Trois éléments composent donc le populisme pénal. Promettre des lois pénales plus graves et plus répressives. S’appuyer sur des faits divers en les articulant entre eux. Mettre toute l’institution judiciaire sur cet objectif répressif.
Il existe donc un déséquilibre important entre d’un côté un État surarmé législativement et de l’autre des individus isolés, abandonnés par des institutions disqualifiées. Les effets néfastes de la politique de tolérance zéro sont connus : augmentation de la délinquance, méfiance vis-à-vis des policiers, violences policières illégitimes, surpopulation carcérale et inflation législative.

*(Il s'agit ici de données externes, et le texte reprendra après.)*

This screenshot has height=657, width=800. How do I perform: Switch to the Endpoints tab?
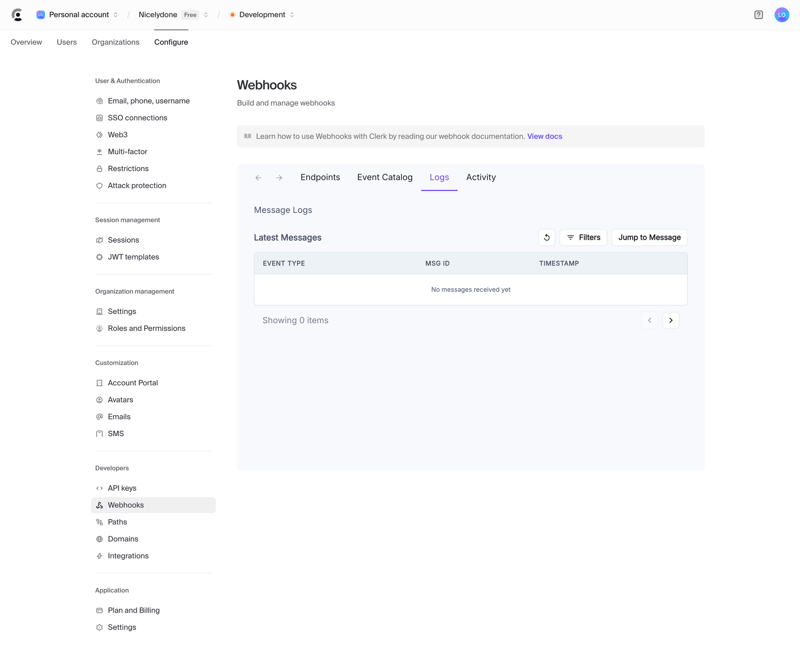(x=320, y=177)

La criminologie comme outil permettant de repenser la politique pénale
Si la criminologie2 était observée attentivement par les pouvoirs publics, il est évident que le phénomène pénal serait mieux compris et les solutions mieux adaptées.

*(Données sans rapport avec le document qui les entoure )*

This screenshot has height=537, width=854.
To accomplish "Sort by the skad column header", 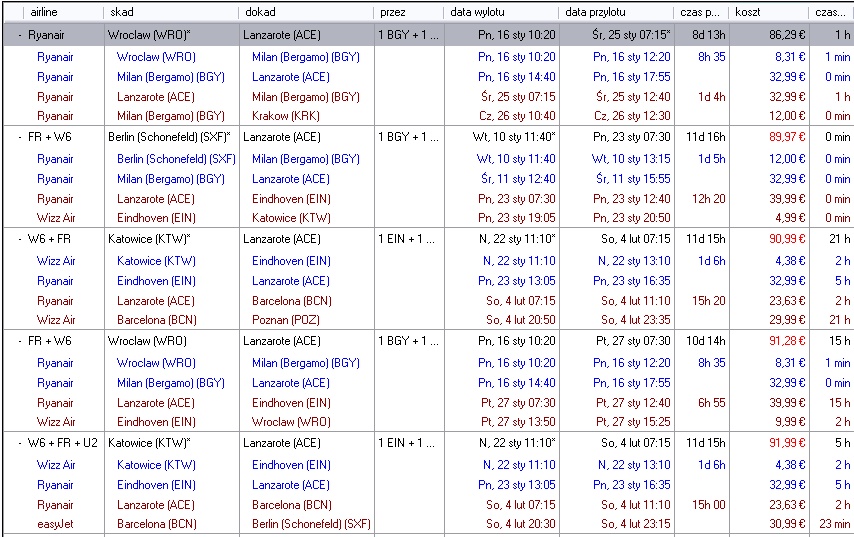I will [171, 12].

Il faut se demander pourquoi les individus peuvent devenir des délinquants.
À cette question, la théorie de la Procedural Justice de Tom.R Tyler semble donner une bonne explication.
Selon lui, les normes paraissant comme injustes ou inintelligibles incitent à désobéir à la loi et à ne pas collaborer avec la justice, voire se rebeller contre elle. L’enjeu principal est ici la légitimité des institutions. Si le Parlement paraît discrédité, son caractère légitime sera faible, incitant alors à la désobéissance. Face à cette loi illégitime, les réactions s’apparenteront à du legal cynism comme : « la loi est faite pour être violée ».

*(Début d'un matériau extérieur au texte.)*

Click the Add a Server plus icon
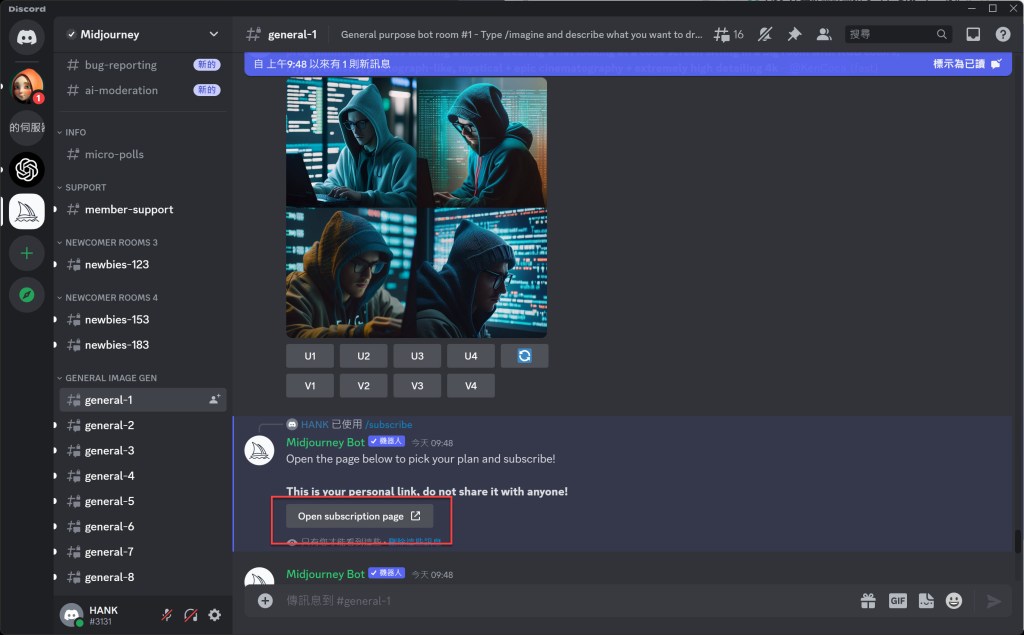1024x635 pixels. [x=27, y=253]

À côté de cette théorie, on retrouve celle de la defiance de Lawrence W. Sherman qu’il définit comme « une réaction de fierté rebelle de défi, une attitude indignée d’insoumission à la loi pénale qui peut prendre deux formes : le défi individuel ou le défi collectif.
Sherman établit une relation de causalité cumulative entre loi illégitime et délinquance à partir de quatre éléments : la légitimité de l’autorité sanctionnatrice, les liens sociaux, la honte, la fierté.
Ainsi, face à une sanction illégitime, son destinataire rompt les liens sociaux qui l’unissent à la société et se dit fier de cette sanction. La peine perd alors tout son intérêt dissuasif, et le conduit à la récidive.
L’aggravation des peines comme effet dissuasif
Ici, la criminologie scientifique, que les décideurs politiques savent mettre à l’écart en période électorale, est catégorique : la sévérité des peines ne produit que très rarement un effet d’intimidation individuelle ou collective. Ce qui est certain en revanche, c’est que cette politique pénale gonfle la population carcérale, grève les finances publiques et accentue la pression policière sur les individus.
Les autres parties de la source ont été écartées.